Although the company said it more than doubled its customer service team this year, customers complain they struggle to get quick help when their funds go missing.
"They don't have a customer service line, which I'm pretty shocked about," said Bagheri.
Pruthvi Rao, a software engineer from Chicago, said his account was closed on October 6th. His bet on Netflix Inc. was liquidated and $ 2,850 was soon withdrawn. He said he sent more than a dozen emails to Robinhood's customer service address and even tried to message some of the broker's executives on LinkedIn.
"I'm in tremendous mental stress right now because these are all my savings," said Rao, 36, whose account was frozen by Robinhood in response to the fraudulent activity.

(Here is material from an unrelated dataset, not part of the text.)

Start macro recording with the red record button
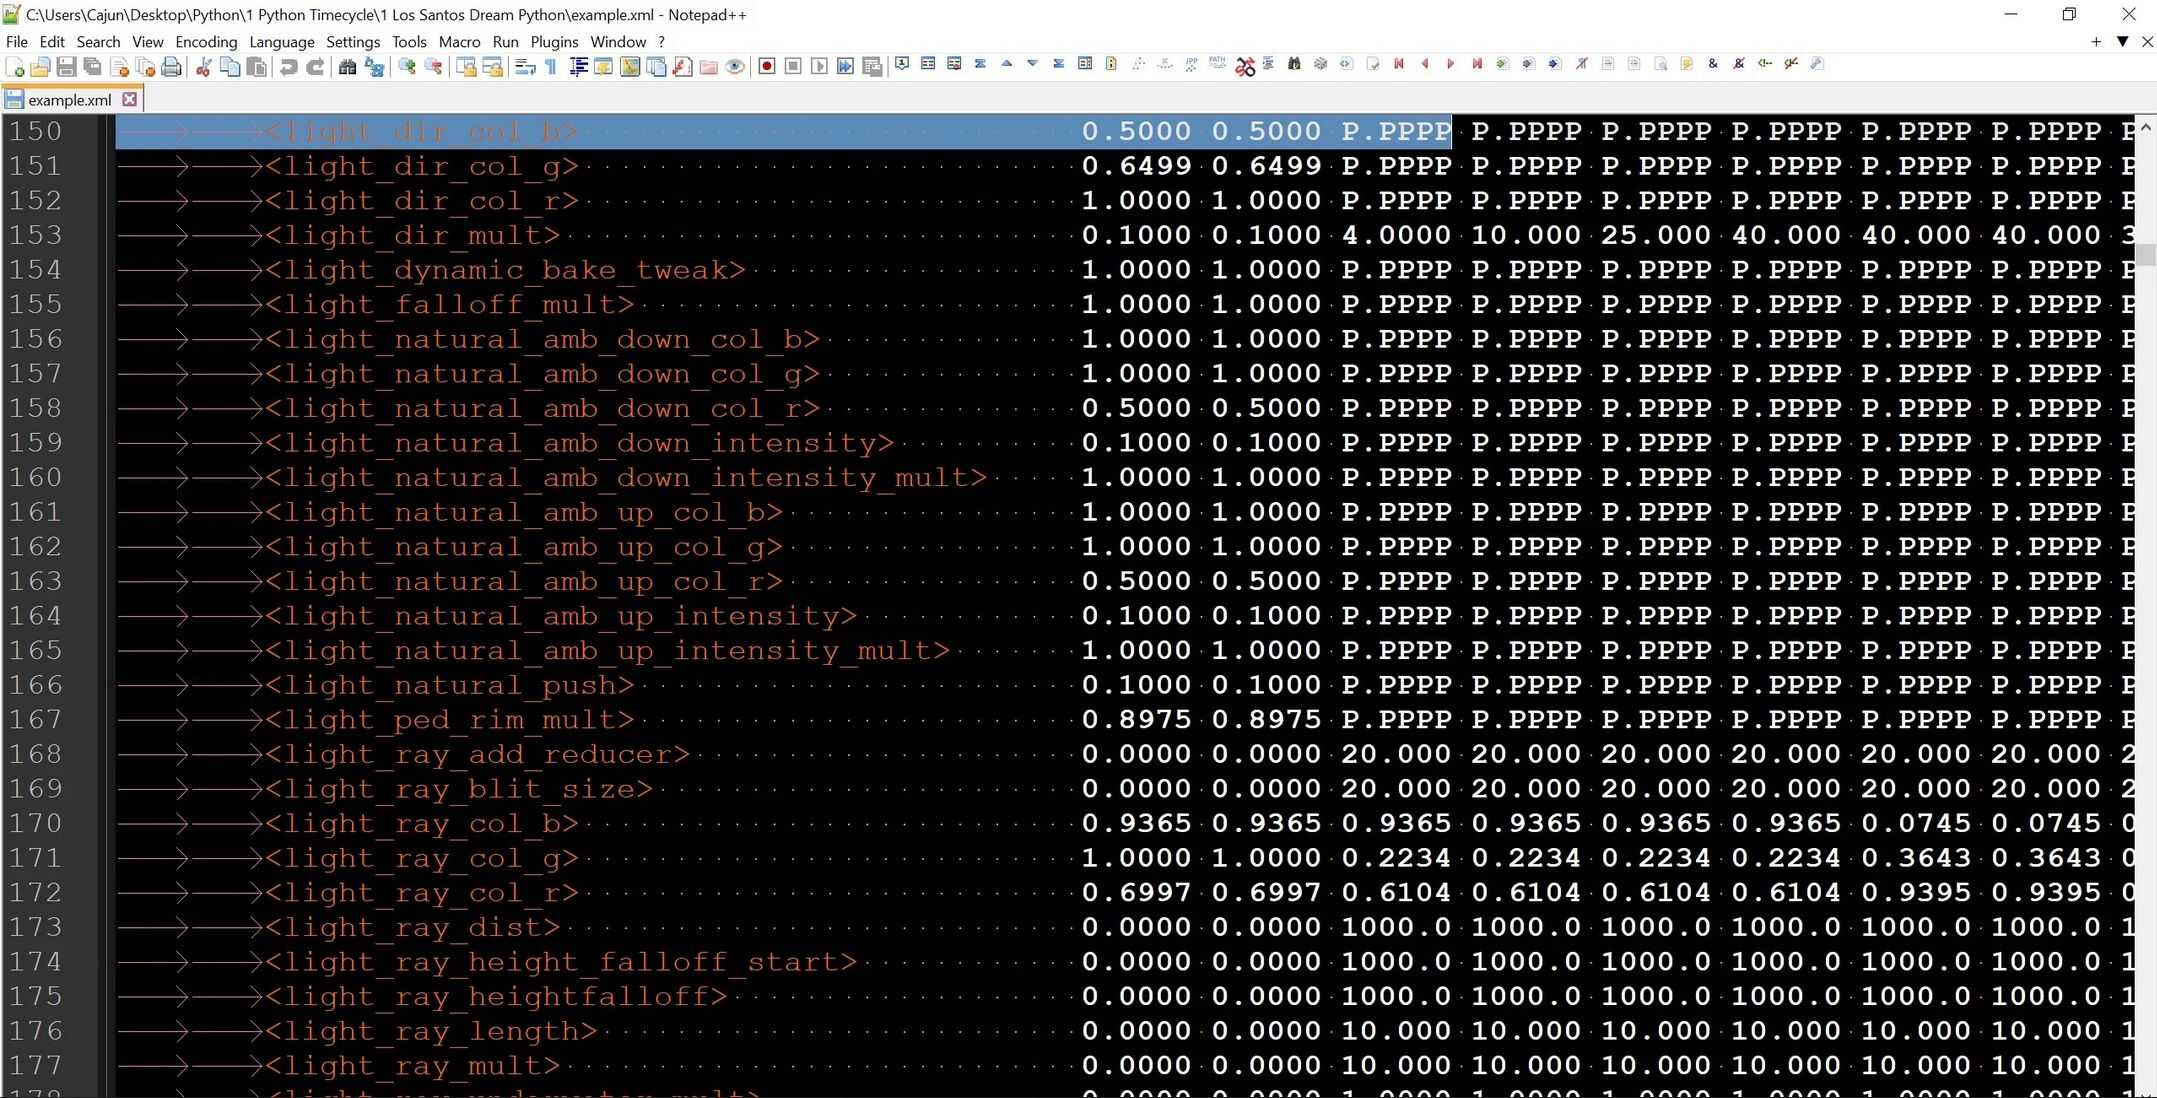 coord(767,67)
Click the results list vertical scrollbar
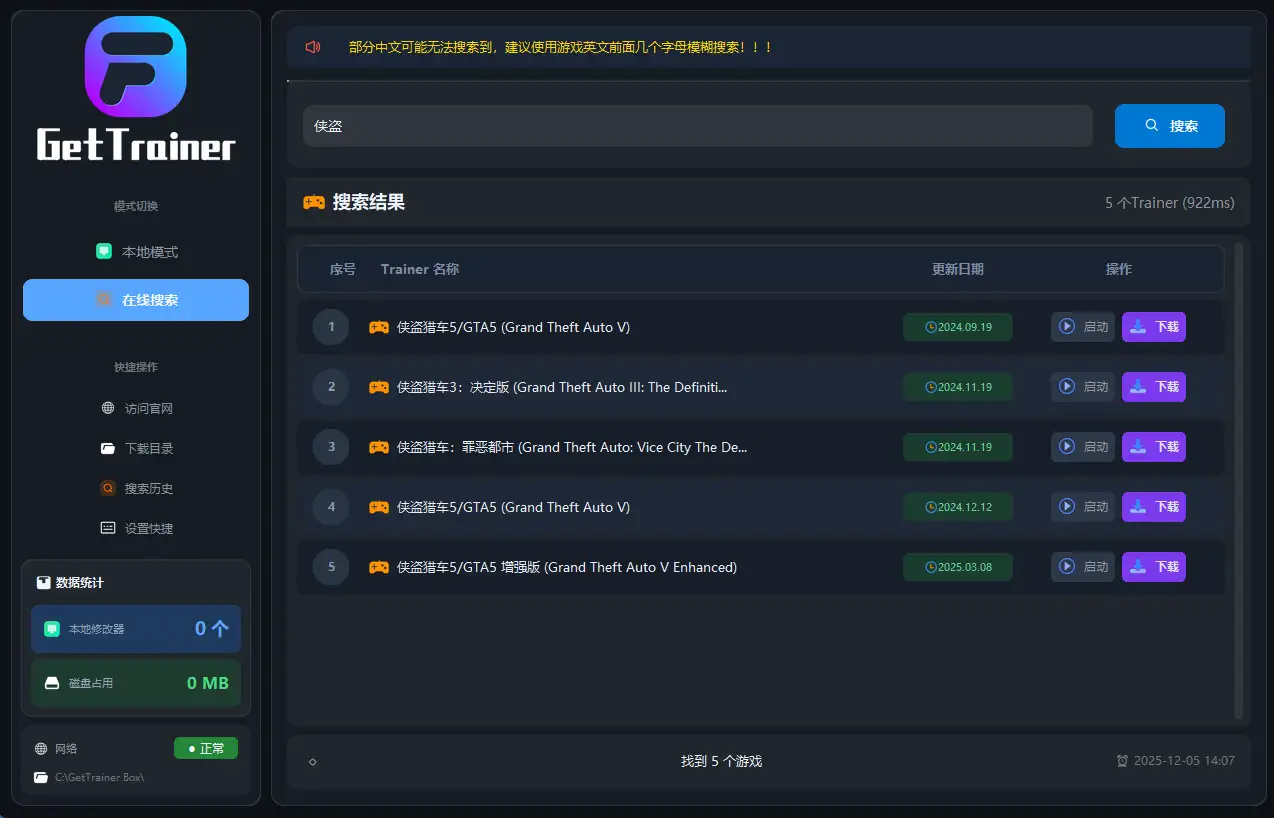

He said Robinhood contacted him on Friday and unlocked the account after sending multiple emails late Thursday asking for help.
Rao showed Bloomberg the same email response from Robinhood that Bagheri had received. "We understand the sensitivity of your situation and will refer the matter to our fraud investigation team," wrote Robinhood's customer service representatives. "Please note that this process can take a few weeks and the team working on your case cannot provide constant updates."
Rao said he previously set up two-factor authentication to access his account, and Bagheri said she was sure that her Robinhood password was unique from everyone else, including her email address. No one believed they had been scammed by phishing scams or malware. Both said that they use the same email for Robinhood and other accounts and that only Robinhood is affected.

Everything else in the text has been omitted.